Driving on the relatively quiet roads between Choiseul and Vieux Fort is arguably just about the most soothing thing one can do in St Lucia. That south-west quarter of the island abounds with vistas and roadside sightings that suggest zipping through the French Riviera, wild and free. But here, you have the twin Pitons around every corner as you go along the gently winding roads that dip in and out of the undulating coastal hills. So sooner or later, you find yourself feeling extremely pleased at being immersed in the rusticity with tropical Caribbeana parading past you on either side. “Well, this is charming,” is something that will occur to you again and again.
And one of the most charming things you will come across is the Anglican Church in the community of River Doree, a community that is roughly about twenty-minutes from either Soufriere or Vieux Fort by car. Keep your eyes open for this modest little gem in a modest little place. The church is tucked away at the end of a long straight portion of the south-west highway and is too easy to miss if you don’t know what to look for. Use the what3word address link in the ‘How to Get There’ section or try your hand at finding it by either a marvelous serendipity or an alert perspicacity. Whatever your choice of discovery method, keep your eyes peeled for the creamy walls, neatly lined and tipped with the most tasteful burgundy, surrounded by neat attractive gardens or you’ll suddenly realise it’s passing you by, and you will have to execute a quick stop!
The sign, with its charming grammatical mistakes, tells you that it is called Grace Church, and then states its claim to fame
The Grace Church is one of a handful of Anglican churches in St Lucia. For although St Lucia was, for most of its history, a colony of England, England’s official religion, Anglicanism, never really took root in the wider island society. This wonderful, beautiful little church can be considered one of the great contributions to Saint Lucia by the Anglican Church. The Anglican Church also gifted Saint Lucia two holidays [Whit Monday and Thanksgiving]. You may or may not have such incidental considerations in mind as you decide to stop by, but the idea that unobtrusive minorities exist and can contribute such treasures to the nation as a whole, is quite moving.
And you shouldn’t be shy about looking around. The church is open every day and the resident Priest, Rev. Eleanor Glasgow, lives in the rectory right next to the church. Inside you’ll find stations of the cross and a dome mural painted by members of the St Omer family
There is a school a little to the back of the church. This was the first school built in St Lucia, immediately after the Emancipation, and knowing this, compounds that feeling of being in a place where History has a significant presence. The Church is also one of the first churches built in Saint Lucia, and is significant because it was built in no small part, by the newly freed people freely giving their labour to erect this little house of worship.
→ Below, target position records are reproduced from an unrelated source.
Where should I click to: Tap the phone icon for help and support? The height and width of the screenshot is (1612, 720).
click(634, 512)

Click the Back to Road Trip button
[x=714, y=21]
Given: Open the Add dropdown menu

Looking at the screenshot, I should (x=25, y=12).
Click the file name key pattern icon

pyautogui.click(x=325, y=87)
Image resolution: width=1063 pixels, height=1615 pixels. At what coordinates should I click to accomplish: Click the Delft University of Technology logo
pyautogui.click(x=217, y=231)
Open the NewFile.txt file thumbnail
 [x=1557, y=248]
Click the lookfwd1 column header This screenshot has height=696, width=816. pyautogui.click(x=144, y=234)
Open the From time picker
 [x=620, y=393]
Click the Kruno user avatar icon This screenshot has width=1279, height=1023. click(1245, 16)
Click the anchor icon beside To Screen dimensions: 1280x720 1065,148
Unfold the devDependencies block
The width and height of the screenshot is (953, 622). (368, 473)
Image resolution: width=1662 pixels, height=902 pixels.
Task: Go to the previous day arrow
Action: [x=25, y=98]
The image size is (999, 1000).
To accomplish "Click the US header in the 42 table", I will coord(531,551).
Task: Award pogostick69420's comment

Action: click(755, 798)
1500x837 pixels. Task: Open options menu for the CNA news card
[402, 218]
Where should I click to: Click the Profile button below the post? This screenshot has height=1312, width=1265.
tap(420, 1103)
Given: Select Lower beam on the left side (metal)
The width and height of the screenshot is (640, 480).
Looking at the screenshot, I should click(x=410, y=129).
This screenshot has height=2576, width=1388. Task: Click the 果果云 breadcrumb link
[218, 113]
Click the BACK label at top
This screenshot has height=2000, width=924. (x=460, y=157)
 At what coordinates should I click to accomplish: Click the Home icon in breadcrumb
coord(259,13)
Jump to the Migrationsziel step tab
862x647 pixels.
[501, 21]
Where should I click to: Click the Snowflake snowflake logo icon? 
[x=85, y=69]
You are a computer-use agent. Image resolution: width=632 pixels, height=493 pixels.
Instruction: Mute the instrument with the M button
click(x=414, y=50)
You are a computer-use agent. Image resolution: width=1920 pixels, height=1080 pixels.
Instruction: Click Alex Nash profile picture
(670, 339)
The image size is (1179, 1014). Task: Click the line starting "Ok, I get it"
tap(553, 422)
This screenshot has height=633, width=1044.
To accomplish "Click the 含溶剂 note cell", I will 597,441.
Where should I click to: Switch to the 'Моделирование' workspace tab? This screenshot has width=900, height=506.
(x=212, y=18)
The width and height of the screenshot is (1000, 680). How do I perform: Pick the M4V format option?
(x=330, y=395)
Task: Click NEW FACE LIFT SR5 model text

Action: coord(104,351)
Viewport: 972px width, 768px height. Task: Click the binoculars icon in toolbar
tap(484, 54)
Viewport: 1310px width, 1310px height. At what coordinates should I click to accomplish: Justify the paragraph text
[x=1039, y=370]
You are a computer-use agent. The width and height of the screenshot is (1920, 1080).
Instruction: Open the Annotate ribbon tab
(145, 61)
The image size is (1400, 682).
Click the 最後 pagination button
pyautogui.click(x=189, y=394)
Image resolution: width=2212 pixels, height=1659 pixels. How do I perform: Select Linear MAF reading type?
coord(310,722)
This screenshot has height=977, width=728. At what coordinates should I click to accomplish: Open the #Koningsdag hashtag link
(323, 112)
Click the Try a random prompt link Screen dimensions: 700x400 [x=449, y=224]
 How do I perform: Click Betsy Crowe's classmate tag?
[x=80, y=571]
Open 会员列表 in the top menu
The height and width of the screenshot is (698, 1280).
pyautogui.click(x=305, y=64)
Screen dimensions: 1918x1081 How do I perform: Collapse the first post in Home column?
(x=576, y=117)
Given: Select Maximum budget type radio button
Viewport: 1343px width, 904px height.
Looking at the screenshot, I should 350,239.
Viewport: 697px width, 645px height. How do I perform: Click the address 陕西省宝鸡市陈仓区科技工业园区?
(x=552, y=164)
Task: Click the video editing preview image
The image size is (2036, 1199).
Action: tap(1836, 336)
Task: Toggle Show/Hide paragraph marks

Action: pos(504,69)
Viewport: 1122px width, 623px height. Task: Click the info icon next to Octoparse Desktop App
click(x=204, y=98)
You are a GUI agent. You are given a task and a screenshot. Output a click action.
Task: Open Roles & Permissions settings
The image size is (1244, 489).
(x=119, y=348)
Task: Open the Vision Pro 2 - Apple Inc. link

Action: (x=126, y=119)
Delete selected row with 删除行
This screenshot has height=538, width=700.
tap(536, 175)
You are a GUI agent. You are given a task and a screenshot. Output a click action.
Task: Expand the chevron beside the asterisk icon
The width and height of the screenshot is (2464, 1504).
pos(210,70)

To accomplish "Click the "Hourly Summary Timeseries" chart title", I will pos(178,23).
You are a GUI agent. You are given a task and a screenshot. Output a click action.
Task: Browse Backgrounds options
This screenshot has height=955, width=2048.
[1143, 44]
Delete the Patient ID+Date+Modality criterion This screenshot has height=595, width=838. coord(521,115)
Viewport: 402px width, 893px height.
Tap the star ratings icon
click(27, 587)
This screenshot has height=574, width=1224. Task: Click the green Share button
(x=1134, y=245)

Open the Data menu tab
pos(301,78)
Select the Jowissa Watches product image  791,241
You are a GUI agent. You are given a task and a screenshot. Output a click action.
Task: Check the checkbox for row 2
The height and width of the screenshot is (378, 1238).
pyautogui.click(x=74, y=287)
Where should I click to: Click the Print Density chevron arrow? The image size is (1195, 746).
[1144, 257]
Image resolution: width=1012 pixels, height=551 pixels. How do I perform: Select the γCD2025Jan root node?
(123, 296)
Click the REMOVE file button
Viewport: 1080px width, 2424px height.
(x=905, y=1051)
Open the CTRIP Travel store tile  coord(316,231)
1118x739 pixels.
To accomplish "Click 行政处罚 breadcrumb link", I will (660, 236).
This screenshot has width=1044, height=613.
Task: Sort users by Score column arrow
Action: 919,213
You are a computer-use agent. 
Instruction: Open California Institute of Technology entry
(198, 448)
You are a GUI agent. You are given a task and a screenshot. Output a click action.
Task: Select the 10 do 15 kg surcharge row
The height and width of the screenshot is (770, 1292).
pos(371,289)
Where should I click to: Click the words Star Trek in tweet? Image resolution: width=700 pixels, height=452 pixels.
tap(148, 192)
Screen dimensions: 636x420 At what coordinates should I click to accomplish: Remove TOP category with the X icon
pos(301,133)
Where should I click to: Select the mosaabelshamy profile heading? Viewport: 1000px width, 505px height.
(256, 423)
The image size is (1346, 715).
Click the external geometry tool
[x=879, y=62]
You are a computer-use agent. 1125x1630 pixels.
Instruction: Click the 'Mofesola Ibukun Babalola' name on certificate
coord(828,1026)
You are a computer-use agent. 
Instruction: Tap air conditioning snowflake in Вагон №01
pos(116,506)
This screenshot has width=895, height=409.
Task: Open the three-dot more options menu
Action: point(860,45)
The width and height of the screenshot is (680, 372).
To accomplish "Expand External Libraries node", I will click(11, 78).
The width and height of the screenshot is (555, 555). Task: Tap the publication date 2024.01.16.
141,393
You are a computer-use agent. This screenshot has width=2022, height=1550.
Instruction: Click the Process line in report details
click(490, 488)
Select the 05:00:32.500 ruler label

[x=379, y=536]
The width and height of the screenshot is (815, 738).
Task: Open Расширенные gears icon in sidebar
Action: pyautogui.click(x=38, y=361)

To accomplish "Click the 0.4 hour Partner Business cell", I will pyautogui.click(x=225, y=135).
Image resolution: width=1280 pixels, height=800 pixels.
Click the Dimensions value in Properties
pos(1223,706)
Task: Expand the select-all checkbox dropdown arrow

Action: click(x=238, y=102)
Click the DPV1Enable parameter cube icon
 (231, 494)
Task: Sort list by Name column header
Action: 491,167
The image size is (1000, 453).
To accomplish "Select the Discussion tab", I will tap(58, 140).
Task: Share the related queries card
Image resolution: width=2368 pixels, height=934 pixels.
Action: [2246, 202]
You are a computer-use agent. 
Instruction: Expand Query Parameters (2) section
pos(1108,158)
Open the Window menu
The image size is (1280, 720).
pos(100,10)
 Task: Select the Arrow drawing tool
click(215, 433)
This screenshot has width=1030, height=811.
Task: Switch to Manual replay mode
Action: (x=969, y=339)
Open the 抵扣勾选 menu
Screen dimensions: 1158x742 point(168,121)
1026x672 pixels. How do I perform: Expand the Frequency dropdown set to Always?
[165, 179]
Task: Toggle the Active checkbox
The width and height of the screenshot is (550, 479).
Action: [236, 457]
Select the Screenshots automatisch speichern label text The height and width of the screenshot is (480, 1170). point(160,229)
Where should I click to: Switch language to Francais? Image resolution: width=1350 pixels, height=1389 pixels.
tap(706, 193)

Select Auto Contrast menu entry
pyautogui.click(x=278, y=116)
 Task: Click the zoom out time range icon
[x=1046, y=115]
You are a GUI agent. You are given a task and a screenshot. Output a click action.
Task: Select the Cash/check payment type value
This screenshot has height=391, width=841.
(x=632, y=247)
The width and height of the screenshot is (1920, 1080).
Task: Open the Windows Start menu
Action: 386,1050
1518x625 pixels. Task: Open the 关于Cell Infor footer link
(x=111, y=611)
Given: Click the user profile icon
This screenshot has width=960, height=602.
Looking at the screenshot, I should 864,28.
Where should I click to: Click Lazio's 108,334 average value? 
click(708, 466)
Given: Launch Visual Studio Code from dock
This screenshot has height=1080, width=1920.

The grounds within which the church snugly rests are well-tended, and one feels that the foundational devotion of that congregation has remained undiminished over the century and a half since the little church was built.
And it is refreshing to be in a space that one knows has received so much personal care and devotion. You can’t help but get the “feel-good feels” as you imagine the audacious dedication from the three Scottish sisters who wrote letters by hand to ask for funding to build it, and those who volunteered to dig out and carry and break rocks with bare hands to build it, and the thousands of hands over the last hundred and sixty years, that have swept it, painted it, repaired it, adorned it. To make a brief, ten-to-fifteen stop here and soak in such grandly humble provenance is precisely the type of thing that can make any journey, no matter how mundane, feel like a blessed adventure.
Check it out. “A serious house on serious earth,” as the English writer Philip Larkin would have said.
More info on the history of River Doree church and Anglicanism on Saint Lucia
Also you can buy A History of Saint Lucia by Jolien Harmsen, Guy Ellis and Robert Devaux on Amazon or purchase at The Reef, Sandy Beach, Vieux Fort
How to get there
Click on this What3Words address to be taken straight to the exact spot on the map:
From Soufriere, drive south past Choiseul (the road will not go into Choiseul but instead, take you on the bendiest by-pass road you can imagine…just two bends really, but impressive nonetheless..and try not to be distracted if you see the nearly perfect profile of Mt. Soufriere in neighbouring St. Vincent).
Keep driving past the Police Station, an ancient falling-down wooden building on the left, Cemetary as you go over the bridge, and on up to La Fargue, where you’ll see the Wellness Centre and the Choiseul Art & Craft Centre and Choiseul Secondary School…keep going…keep going…and soon you’ll be there near the end of a long straight road. There are now a couple of speedbumps to help you slow down and not drive past.
From Vieux Fort or Laborie, drive north, pass Piaye and then onto a stretch of straight road where you’ll see Balenbouche Estate on your left, round two big bends and you’ll see it on your right.